Set problem:
Could you copy every line of the listing below word for word?

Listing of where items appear
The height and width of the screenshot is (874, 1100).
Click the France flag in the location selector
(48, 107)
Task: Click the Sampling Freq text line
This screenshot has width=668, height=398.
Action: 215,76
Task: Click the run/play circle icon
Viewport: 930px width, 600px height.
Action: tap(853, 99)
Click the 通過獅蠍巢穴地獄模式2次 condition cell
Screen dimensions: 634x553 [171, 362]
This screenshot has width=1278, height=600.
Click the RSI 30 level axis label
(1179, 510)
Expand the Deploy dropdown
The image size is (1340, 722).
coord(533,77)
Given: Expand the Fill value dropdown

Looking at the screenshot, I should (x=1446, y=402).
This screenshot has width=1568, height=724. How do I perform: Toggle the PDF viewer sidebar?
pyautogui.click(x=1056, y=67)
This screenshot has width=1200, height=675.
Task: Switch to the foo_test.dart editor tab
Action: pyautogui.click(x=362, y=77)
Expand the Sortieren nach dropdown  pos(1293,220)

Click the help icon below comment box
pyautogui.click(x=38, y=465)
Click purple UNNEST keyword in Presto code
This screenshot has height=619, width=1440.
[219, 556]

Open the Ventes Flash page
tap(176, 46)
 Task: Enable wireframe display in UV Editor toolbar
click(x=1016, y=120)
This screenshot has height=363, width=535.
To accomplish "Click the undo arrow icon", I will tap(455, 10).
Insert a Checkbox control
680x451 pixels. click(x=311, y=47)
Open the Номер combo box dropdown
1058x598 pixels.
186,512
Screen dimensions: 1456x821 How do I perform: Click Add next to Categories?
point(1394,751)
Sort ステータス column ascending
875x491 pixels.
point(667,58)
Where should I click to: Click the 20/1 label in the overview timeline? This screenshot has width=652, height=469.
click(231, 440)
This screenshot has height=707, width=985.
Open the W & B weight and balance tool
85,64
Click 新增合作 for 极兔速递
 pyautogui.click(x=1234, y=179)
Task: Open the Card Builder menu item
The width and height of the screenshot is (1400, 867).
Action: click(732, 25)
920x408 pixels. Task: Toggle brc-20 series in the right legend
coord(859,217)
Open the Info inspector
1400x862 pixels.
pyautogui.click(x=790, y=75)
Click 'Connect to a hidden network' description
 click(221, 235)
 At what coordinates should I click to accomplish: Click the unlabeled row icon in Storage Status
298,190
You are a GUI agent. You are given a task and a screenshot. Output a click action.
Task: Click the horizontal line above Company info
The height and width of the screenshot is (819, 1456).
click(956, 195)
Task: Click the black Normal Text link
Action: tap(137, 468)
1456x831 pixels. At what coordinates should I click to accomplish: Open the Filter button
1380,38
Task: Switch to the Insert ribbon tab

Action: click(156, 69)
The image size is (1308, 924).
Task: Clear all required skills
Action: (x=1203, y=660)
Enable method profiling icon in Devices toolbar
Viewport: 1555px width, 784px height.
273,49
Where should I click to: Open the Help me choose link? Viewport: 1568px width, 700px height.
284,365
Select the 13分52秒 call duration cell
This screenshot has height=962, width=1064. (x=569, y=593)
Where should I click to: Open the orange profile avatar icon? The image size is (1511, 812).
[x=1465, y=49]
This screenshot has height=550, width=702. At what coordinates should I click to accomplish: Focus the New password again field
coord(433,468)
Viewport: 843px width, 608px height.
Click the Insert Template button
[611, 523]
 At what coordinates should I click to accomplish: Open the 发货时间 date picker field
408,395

Finished answer:
The height and width of the screenshot is (874, 1100).
Click the France flag in the location selector
(48, 107)
Task: Click the Sampling Freq text line
This screenshot has width=668, height=398.
Action: 215,76
Task: Click the run/play circle icon
Viewport: 930px width, 600px height.
Action: tap(853, 99)
Click the 通過獅蠍巢穴地獄模式2次 condition cell
Screen dimensions: 634x553 [171, 362]
This screenshot has width=1278, height=600.
Click the RSI 30 level axis label
(1179, 510)
Expand the Deploy dropdown
The image size is (1340, 722).
coord(533,77)
Given: Expand the Fill value dropdown

Looking at the screenshot, I should (x=1446, y=402).
This screenshot has width=1568, height=724. How do I perform: Toggle the PDF viewer sidebar?
pyautogui.click(x=1056, y=67)
This screenshot has width=1200, height=675.
Task: Switch to the foo_test.dart editor tab
Action: pyautogui.click(x=362, y=77)
Expand the Sortieren nach dropdown  pos(1293,220)

Click the help icon below comment box
pyautogui.click(x=38, y=465)
Click purple UNNEST keyword in Presto code
This screenshot has height=619, width=1440.
[219, 556]

Open the Ventes Flash page
tap(176, 46)
 Task: Enable wireframe display in UV Editor toolbar
click(x=1016, y=120)
This screenshot has height=363, width=535.
To accomplish "Click the undo arrow icon", I will tap(455, 10).
Insert a Checkbox control
680x451 pixels. click(x=311, y=47)
Open the Номер combo box dropdown
1058x598 pixels.
186,512
Screen dimensions: 1456x821 How do I perform: Click Add next to Categories?
point(1394,751)
Sort ステータス column ascending
875x491 pixels.
point(667,58)
Where should I click to: Click the 20/1 label in the overview timeline? This screenshot has width=652, height=469.
click(231, 440)
This screenshot has height=707, width=985.
Open the W & B weight and balance tool
85,64
Click 新增合作 for 极兔速递
 pyautogui.click(x=1234, y=179)
Task: Open the Card Builder menu item
The width and height of the screenshot is (1400, 867).
Action: click(732, 25)
920x408 pixels. Task: Toggle brc-20 series in the right legend
coord(859,217)
Open the Info inspector
1400x862 pixels.
pyautogui.click(x=790, y=75)
Click 'Connect to a hidden network' description
 click(221, 235)
 At what coordinates should I click to accomplish: Click the unlabeled row icon in Storage Status
298,190
You are a GUI agent. You are given a task and a screenshot. Output a click action.
Task: Click the horizontal line above Company info
The height and width of the screenshot is (819, 1456).
click(956, 195)
Task: Click the black Normal Text link
Action: tap(137, 468)
1456x831 pixels. At what coordinates should I click to accomplish: Open the Filter button
1380,38
Task: Switch to the Insert ribbon tab

Action: click(156, 69)
The image size is (1308, 924).
Task: Clear all required skills
Action: (x=1203, y=660)
Enable method profiling icon in Devices toolbar
Viewport: 1555px width, 784px height.
273,49
Where should I click to: Open the Help me choose link? Viewport: 1568px width, 700px height.
284,365
Select the 13分52秒 call duration cell
This screenshot has height=962, width=1064. (x=569, y=593)
Where should I click to: Open the orange profile avatar icon? The image size is (1511, 812).
[x=1465, y=49]
This screenshot has height=550, width=702. At what coordinates should I click to accomplish: Focus the New password again field
coord(433,468)
Viewport: 843px width, 608px height.
Click the Insert Template button
[611, 523]
 At what coordinates should I click to accomplish: Open the 发货时间 date picker field
408,395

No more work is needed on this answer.